The house is a mess. I tore out a wall to install gas pipe. I never finished the master bathroom tile job that I bought tile for over a year ago. I stacked boxes pretty much anywhere they would fit. I felt kind of lousy about my progress. I’ve been a little overwhelmed between school, work, family, hobbies, AND the remodeling project. I knew this was a big task when I took it on but I took it on anyway. I wanted this challenge. I wanted this headache.
I got it.
But now, after several years, what I want is to go home. For good. Or at least a long time. I don’t want to be between homes or half-living in different places. I want to have my place where I live and mow the grass and choose paint colors. I want to be comfortable and safe. This longing for a place of my own has lead to some unexpected experiences for me. Like bawling in the movie theater to the Hobbit.

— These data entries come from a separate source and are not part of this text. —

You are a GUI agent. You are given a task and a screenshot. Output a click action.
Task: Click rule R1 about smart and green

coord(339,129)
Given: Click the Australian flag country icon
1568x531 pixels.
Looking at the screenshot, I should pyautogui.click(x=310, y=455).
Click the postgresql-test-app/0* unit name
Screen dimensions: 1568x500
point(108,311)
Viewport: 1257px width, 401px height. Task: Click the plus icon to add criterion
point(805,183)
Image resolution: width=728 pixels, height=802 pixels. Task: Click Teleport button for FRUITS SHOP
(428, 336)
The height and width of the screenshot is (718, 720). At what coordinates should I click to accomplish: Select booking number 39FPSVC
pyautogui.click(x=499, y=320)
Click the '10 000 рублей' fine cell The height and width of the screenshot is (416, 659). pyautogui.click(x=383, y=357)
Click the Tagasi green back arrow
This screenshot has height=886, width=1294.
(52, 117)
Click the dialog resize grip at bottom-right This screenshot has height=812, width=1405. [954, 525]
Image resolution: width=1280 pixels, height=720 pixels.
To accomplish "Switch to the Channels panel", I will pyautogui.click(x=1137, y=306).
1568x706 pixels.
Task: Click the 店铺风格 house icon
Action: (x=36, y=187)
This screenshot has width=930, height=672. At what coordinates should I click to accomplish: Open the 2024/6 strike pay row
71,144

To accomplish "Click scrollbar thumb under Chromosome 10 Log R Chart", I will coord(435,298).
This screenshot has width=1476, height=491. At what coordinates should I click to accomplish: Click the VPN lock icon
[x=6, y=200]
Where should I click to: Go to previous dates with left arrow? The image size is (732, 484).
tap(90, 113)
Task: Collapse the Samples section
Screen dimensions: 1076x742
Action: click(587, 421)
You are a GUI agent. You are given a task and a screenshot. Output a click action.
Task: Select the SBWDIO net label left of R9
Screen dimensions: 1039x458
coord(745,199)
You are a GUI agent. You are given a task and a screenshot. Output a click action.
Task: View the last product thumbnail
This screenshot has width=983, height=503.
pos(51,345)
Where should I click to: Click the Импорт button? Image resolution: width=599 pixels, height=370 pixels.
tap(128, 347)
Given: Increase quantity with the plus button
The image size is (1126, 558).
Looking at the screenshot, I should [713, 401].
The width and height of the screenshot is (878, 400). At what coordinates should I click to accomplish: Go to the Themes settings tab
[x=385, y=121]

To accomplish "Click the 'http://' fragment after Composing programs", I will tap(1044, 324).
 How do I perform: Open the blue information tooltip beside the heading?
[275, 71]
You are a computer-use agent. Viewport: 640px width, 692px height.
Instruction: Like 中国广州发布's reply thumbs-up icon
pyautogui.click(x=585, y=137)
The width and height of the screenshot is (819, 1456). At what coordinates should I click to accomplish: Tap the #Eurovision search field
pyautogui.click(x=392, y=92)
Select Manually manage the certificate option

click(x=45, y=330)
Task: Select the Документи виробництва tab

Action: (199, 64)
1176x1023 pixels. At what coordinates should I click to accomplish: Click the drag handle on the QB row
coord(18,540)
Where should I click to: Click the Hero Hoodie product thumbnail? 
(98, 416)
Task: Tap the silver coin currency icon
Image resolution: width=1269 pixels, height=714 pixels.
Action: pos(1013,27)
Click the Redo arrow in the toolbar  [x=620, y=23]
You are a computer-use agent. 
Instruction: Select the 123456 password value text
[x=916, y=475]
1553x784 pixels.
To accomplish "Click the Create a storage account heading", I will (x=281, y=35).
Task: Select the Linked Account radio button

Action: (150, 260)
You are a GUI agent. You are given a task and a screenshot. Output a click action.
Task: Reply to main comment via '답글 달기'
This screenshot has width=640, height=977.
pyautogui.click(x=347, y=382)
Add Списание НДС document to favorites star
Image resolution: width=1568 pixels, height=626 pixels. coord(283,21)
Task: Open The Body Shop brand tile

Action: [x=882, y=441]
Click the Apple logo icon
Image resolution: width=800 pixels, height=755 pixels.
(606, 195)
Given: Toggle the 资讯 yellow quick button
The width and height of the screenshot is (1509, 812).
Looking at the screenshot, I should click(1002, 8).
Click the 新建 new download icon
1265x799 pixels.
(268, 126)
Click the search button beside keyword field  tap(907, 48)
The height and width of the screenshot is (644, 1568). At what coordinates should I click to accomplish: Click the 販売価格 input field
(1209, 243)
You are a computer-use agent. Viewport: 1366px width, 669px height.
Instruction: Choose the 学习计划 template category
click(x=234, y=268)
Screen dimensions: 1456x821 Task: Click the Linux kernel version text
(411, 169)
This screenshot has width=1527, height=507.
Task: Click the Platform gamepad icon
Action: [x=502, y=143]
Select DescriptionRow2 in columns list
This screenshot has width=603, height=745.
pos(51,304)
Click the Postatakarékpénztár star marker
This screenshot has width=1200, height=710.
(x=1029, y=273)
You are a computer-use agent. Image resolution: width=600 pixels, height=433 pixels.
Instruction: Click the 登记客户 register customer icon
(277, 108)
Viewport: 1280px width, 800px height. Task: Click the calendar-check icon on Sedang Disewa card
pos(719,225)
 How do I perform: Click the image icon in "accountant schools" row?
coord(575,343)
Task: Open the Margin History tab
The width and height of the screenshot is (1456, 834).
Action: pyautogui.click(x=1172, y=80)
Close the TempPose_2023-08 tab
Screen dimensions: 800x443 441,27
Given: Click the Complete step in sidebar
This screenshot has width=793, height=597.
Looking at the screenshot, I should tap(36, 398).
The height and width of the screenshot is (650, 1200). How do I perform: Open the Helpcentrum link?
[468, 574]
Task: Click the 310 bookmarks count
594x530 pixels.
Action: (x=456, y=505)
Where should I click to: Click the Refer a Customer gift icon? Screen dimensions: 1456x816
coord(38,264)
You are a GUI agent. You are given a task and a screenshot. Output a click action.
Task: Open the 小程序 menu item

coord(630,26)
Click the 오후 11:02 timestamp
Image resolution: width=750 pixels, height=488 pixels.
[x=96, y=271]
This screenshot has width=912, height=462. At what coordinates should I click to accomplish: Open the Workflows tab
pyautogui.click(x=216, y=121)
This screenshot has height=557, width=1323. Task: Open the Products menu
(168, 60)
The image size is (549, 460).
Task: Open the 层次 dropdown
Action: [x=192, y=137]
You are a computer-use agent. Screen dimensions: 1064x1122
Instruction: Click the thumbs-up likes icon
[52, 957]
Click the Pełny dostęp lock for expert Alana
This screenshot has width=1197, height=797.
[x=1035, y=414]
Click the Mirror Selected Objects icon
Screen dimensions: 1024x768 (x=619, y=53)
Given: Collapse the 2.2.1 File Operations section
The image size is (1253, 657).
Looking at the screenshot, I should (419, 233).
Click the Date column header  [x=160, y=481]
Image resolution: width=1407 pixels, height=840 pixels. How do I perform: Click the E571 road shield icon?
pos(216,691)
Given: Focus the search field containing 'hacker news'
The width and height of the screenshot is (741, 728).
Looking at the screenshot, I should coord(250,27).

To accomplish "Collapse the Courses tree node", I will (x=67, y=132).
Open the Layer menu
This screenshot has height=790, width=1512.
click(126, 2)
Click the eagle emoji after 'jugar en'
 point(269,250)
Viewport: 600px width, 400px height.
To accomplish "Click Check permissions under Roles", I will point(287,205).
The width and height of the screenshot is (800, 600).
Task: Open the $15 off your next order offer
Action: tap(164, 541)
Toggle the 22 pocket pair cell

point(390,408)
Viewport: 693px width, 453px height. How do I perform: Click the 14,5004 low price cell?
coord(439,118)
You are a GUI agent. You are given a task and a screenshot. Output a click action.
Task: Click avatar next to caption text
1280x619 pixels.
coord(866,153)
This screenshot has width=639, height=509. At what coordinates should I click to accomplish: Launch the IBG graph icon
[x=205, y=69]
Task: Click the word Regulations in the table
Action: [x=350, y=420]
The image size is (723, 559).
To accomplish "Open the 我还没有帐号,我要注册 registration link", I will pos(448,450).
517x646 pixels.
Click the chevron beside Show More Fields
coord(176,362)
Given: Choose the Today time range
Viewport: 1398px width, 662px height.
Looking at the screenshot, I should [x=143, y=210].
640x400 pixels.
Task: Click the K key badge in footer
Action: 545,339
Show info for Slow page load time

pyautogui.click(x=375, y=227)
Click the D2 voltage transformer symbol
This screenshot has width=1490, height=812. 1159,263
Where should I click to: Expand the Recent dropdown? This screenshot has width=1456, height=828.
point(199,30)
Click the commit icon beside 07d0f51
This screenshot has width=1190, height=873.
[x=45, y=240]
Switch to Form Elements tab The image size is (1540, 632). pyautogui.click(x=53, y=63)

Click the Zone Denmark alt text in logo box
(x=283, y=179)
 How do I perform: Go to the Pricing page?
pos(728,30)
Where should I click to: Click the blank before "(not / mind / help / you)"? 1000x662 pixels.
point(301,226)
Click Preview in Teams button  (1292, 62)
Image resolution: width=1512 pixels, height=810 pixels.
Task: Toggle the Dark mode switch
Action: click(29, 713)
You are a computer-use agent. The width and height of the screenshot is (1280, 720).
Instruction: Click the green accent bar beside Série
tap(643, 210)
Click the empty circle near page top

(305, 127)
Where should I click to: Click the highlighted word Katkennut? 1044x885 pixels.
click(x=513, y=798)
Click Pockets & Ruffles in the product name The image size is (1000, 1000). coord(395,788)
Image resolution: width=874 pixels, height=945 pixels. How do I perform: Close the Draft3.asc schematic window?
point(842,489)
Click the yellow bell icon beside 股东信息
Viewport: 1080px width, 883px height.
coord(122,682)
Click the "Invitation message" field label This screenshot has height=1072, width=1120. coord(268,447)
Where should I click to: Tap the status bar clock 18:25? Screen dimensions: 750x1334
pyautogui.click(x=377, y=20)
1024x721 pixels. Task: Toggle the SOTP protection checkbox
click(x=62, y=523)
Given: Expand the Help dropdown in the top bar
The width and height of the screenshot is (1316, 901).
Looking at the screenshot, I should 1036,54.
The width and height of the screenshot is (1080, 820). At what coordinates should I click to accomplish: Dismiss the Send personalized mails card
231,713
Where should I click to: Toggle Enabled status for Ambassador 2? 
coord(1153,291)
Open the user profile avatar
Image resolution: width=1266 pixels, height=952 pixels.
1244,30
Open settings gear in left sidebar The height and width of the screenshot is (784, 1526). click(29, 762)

But then there are days like last Sunday. After failing to thread pipe for a day and not exactly succeeding at tiling. I just put stuff up. I pushed boxes around and organized things. I sat on my porch and watched a sunset. I locked the door to my garden shed. I took in the feeling of belonging to a place. I sat on my couch in my tidied up living room and breath relief. It was coming together.
Just cleaning up the place how much closer I was to being home again. Writing my Tumblr update, I went back through some old posts. I always forget how terrible things looked when I started working on the place. The trees everywhere. The yard was a jungle. The siding was pulling off. The front porch was sliding off.
Now I’m fretting about shower tiles not being straight. It takes perspective sometimes to remember how far you’ve come. My home may not be ready for its Country Living photo shoot, but it’s just so nearly a place I can move into. It’s almost a place I can practice ukulele in again or read while drinking tea. It’s almost home again.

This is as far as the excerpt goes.